Анархизм как среда — это не столько вызов установленному порядку, сколько крайне специфический способ к этому порядку приспособиться. Это образ жизни или нарост на ней — со своей особенной смесью поощрений и наказаний. Бедность — это обязательное условие, тем самым заранее снят вопрос о том, мог бы (если забыть об идеологии) тот или иной конкретный анархист стать чем-то, кроме неудачника. История анархизма — это не имеющая аналогов история поражений и жертв; тем не менее, анархисты чтят своих убиенных предшественников с болезненным усердием, заставляющим подозревать, что для них, как и для всех остальных, хороший анархист — мертвый анархист. Революция — та, что потерпела поражение, — славное дело, но место ей в памфлетах и книгах. В этом столетии — особенно это проявилось в Испании в 1936-м и во Франции в 1968-м — революционный подъем застигал официальных, организованных анархистов врасплох и поначалу не встречал поддержки, а то и хуже. Объяснение лежит на поверхности. Не то чтобы все это идеологи лицемерили (хотя некоторые лицемерили). Скорее они просто выработали заведенный распорядок дня воинствующего анархиста, в котором подсознательно и собирались жить неопределенно долго — ведь революцию прямо здесь и сейчас на самом-то деле и представить себе нельзя. Когда события выходили за рамки риторики, они в страхе отмахивались от них.
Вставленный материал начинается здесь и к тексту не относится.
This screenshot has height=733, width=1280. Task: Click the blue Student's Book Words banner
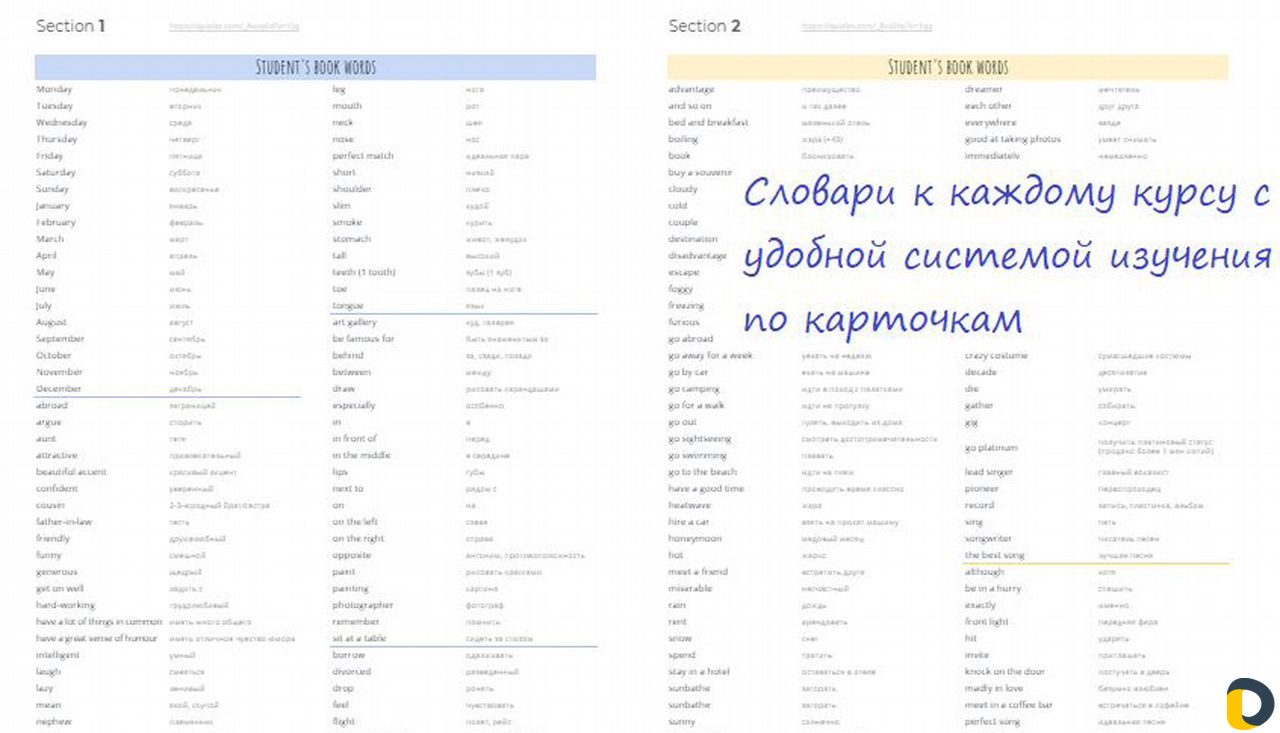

Другими словами, если выбирать между анархизмом и анархией, большинство анархистов выберут идеологию и субкультуру анархизма — лишь бы не шагнуть в опасное неведомое, в мир безвластия и свободы. Но из-за того, что анархисты — практически единственные, кто критикует государство как таковое, — эти свободобоязненные обыватели неизбежно займут выдающееся или хотя бы видное место в любом настоящем антигосударственном восстании. Привыкшие следовать, они окажутся во главе — во главе революции, которая угрожает их привычному статусу не меньше, чем статусу собственников или политиков. Сознательно или бессознательно, анархисты будут саботировать революцию — которая без них могла бы устранить государство, — даже не заметив при этом отличной возможности еще раз обсудить старые разногласия между Бакуниным и Марксом.